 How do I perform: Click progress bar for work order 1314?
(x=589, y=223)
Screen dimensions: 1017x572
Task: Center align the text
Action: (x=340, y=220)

== == ==

## TASK INSTRUCTIONS
Copy the entire listing above, line for line, exactly.

## EXERCISE SOLUTION
 How do I perform: Click progress bar for work order 1314?
(x=589, y=223)
Screen dimensions: 1017x572
Task: Center align the text
Action: (x=340, y=220)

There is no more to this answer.